I found the fur-lined cover via my new favourite site ‘Skine Cover, which encourages acts of customisation or vandalism (depending on your outlook) such as this:

Beautiful, if highlighting a spectacular amount of time spend procrastinating, rather than filling the notebook with whatever it is the artist is allegedly ‘working’ on.  I know that trick well! 

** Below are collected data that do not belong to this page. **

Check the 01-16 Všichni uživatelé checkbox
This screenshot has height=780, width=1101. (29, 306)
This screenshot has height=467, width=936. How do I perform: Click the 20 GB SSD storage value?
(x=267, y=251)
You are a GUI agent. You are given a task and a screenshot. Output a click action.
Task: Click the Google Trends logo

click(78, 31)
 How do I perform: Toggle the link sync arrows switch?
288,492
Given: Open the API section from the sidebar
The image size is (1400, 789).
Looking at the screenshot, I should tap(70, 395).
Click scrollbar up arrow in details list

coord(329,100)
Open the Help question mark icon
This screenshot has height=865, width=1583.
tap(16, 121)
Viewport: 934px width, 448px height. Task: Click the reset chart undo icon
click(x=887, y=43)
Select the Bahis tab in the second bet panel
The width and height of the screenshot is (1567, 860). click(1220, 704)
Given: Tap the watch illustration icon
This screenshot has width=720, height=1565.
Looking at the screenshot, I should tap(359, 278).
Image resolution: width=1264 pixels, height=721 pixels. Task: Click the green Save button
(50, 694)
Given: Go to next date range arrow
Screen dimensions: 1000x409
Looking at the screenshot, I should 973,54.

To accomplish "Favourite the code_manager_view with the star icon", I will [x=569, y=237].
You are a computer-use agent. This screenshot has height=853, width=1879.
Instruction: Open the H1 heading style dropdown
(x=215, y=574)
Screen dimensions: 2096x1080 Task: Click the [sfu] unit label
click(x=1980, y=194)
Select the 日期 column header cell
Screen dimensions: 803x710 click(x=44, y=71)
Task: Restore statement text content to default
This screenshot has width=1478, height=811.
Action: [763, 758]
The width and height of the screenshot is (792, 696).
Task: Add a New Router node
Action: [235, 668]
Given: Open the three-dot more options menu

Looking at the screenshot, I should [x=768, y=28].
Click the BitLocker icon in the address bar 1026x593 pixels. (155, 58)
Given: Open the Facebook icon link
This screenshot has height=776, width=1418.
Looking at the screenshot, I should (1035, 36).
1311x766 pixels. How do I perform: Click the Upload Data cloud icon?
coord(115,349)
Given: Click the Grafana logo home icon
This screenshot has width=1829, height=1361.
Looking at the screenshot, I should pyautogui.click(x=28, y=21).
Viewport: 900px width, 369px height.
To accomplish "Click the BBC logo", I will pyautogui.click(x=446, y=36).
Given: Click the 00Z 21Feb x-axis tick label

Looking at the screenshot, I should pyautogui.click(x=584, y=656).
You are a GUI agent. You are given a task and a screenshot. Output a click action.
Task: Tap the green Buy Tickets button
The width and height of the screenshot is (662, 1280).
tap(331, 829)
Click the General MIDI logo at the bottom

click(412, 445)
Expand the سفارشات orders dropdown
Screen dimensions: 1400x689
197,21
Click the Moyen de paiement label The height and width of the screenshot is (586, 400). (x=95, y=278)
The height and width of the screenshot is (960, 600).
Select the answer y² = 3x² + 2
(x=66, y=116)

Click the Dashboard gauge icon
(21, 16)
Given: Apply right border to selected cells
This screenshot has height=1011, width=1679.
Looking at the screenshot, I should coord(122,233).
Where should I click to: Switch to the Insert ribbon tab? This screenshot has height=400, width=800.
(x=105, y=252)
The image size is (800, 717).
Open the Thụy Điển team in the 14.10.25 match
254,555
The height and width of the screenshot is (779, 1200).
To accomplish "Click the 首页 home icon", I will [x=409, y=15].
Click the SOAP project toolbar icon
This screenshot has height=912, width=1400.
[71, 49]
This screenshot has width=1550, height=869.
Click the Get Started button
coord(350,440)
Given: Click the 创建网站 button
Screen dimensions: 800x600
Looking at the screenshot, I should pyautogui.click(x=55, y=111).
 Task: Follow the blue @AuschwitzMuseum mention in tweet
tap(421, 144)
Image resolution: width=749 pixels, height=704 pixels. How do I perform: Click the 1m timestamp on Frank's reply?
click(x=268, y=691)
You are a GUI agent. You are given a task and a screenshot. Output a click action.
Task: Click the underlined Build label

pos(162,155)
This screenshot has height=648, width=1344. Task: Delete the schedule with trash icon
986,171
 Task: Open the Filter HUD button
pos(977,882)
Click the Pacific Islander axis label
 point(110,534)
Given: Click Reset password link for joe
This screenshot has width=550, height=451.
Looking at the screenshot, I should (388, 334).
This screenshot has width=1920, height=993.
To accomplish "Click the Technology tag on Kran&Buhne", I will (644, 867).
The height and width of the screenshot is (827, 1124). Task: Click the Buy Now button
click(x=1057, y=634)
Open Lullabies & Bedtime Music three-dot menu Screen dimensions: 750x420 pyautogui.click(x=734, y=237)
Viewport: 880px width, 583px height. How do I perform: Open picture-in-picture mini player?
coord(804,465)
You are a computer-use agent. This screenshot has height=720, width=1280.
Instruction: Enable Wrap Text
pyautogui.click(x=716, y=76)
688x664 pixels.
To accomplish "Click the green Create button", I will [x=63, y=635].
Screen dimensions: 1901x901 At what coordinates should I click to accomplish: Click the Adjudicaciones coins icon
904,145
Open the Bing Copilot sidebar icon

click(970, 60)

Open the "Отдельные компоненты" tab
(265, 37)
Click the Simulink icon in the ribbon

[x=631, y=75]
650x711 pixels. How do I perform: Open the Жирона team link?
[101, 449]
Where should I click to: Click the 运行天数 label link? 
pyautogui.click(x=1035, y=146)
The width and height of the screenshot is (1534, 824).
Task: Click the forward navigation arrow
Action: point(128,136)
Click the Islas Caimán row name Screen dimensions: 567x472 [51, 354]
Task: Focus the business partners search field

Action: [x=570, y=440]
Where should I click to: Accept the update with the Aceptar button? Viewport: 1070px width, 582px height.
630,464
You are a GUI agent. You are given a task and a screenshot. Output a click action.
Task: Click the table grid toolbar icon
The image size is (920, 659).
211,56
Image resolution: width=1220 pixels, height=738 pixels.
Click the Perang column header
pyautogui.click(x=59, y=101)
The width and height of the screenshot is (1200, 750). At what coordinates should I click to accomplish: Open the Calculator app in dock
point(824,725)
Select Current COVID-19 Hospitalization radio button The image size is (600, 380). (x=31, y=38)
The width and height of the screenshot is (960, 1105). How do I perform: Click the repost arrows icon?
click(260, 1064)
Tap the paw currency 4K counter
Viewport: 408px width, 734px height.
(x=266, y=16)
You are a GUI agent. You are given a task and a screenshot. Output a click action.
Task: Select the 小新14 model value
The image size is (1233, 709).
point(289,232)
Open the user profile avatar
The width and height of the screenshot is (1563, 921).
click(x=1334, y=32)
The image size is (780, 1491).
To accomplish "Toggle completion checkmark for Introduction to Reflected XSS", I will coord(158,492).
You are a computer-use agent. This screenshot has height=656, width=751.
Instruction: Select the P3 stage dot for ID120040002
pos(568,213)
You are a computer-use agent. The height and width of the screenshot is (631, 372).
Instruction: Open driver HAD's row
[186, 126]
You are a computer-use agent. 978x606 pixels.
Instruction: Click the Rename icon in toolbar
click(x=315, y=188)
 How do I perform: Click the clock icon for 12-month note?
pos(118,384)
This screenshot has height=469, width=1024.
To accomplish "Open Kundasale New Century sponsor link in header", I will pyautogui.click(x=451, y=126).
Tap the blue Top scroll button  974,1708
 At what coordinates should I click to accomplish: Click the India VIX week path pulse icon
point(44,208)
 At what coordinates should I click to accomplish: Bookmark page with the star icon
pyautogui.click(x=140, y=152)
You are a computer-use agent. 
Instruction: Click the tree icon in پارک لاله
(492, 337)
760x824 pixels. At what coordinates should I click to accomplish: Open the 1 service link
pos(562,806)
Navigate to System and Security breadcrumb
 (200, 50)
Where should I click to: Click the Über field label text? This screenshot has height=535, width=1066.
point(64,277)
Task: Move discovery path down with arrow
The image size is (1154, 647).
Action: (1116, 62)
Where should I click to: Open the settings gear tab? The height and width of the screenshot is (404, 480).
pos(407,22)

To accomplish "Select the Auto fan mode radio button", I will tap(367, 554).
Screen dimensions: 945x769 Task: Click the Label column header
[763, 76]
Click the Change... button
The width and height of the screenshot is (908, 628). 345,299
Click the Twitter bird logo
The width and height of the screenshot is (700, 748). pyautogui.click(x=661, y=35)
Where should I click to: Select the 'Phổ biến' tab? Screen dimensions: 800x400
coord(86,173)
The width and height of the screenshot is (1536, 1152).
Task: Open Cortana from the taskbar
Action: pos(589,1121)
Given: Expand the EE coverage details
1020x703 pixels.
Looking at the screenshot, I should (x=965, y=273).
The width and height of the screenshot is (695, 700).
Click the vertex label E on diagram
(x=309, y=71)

From Skine Cover it took me but a short while to find Molecover, a company based in San Francisco which produces leather Moleskine covers.  I really don’t think I am going to be able to leave for Japan without this one coming with me:

Gorgeous.

In response to Monday’s broken pen lament, I was advised to check out The Writing Desk, which I did, although doing so has only added to my woes.  Now also appearing on my wish list are this pen case, for the avoidance of future catastrophes:

And I think my life will be a touch emptier without their pen of the week, the fabulously named Sailor Professional Gear Mosaic:

Look at that baby.  I bet it swirls and curls like a Ferrari Testarossa!  Naturally it would need to be filled with the finest ink, available here from Noodler’s Ink.  The only difficulty will be in deciding between Heart of Darkness, Dragon’s Napalm and the X Feather…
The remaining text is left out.